Still, Pillar said Congress is unlikely to take serious action at this point. 

“I would not predict impeachment anytime soon, until we see a change of heart among most of the members of the Republican Party in Congress,” Pillar said.  

“But if and when that day does come, then yes, I think this particular aspect of handling foreign policy and specifically an unwillingness to stand up and defend American democracy against an attack from a foreign power would be part of that.” 

Richard Painter, a lifelong Republic who has switched parties, agrees. 

“This is treasonous conduct,” Painter says about Trump’s statements alongside Putin in Helsinki. 

Painter is now running for US Senate as a Democrat in Minnesota. He says Trump’s behavior is all part of a pattern.

“The collaboration with the Russians during the campaign, the covering up of the collaboration with the Russians, the obstruction of the Mueller investigation, firing of James Comey, undermining the United States in the face of a foreign adversary.”

Painter says it adds up to what he calls treasonous behavior. 

But David Cole, national legal director of the ACLU and a professor at Georgetown Law School, stops short of using the word treason to describe Trump’s actions on Monday.

“I think what the president did was embarrassing.
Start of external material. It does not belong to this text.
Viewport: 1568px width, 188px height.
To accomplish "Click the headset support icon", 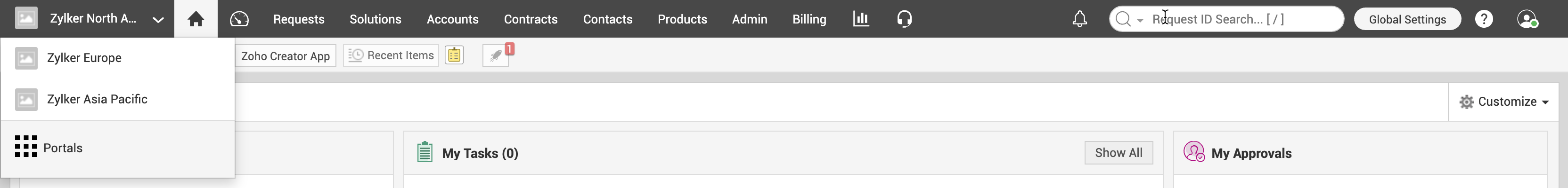I will 905,19.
It’s unprecedented. It’s a diplomatic disaster. But it’s not treason,” Cole says. “Treason is a very specific crime, defined by the Constitution itself.” 
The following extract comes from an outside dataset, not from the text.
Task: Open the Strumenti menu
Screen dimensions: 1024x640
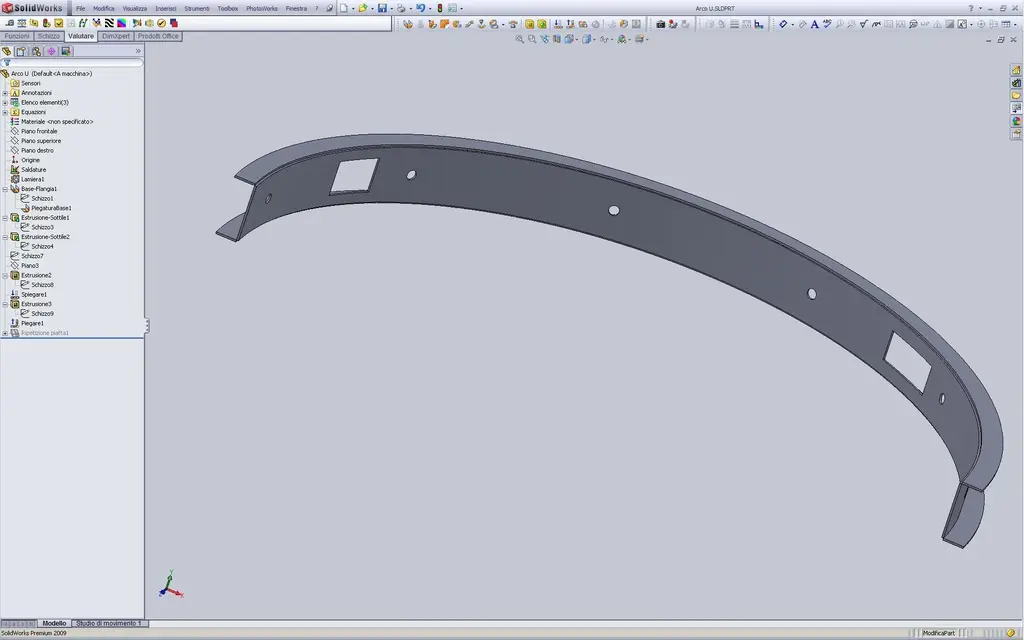Action: point(197,8)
Cole says treason is defined as waging war against the US, or as aiding America’s enemies at a time of war. 

“We’re not in a war with Russia. And so, even if Donald Trump decides to aid Russia in one form or another, it’s not treason,” Cole says.  

But that doesn’t mean what the president does could not be illegal or even an impeachable offense, says Carlton Larson, a law professor at the University of California, Davis, who has written a lot about treason. 
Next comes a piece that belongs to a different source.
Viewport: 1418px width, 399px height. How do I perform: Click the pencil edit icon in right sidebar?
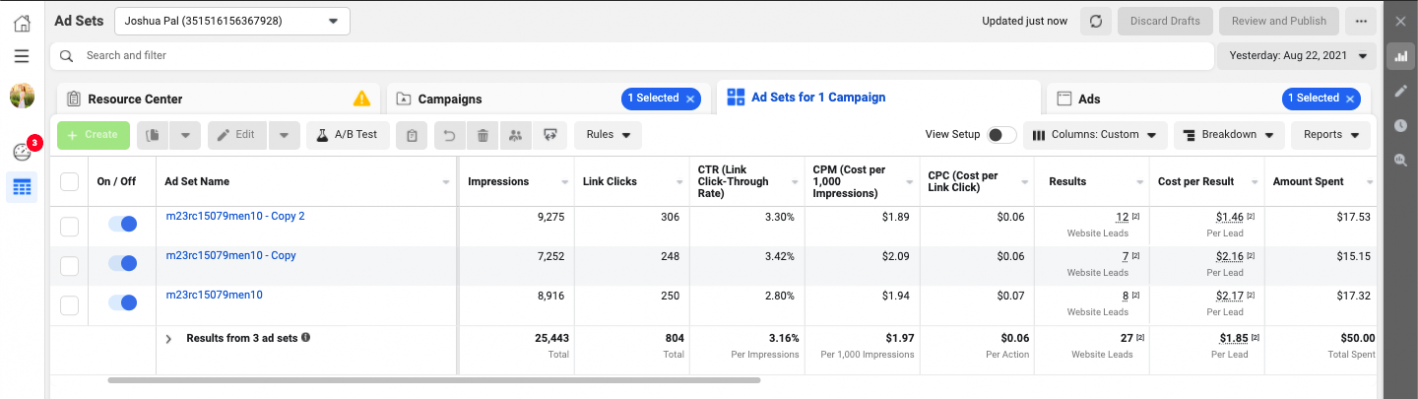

“People are using the word treason in a much more colloquial sense,” he says. “They feel that our country has been betrayed and that the president has sided with a foreign adversary against the United States.” 

No one has been executed for treason in the US, as far as Larson can reckon. And few people have ever been formally charged with treason. One of the most famous cases of disloyalty in American history was that of Julius and Ethel Rosenberg, accused of spying for the Soviet Union during the 1940s. They were charged, convicted and executed by the US in 1953 for the crime of espionage, not treason. But “there are a lot of things that people can do that betray the United States that don’t technically count as treason,” he says. 

Since the 2016 election, Larson says people keep asking him about Trump and treason. 

“Nothing that I have seen so far suggests that Donald Trump has technically committed the crime of treason, but there are lots of things that are not treason that are really, really bad and impeachable.” 

“For a long time, these have been law school hypotheticals. But Trump has brought these hypotheticals into reality,” Larson says. 

What is not clear though, he says, is what sort of behavior would eventually push this Congress into taking action against the president.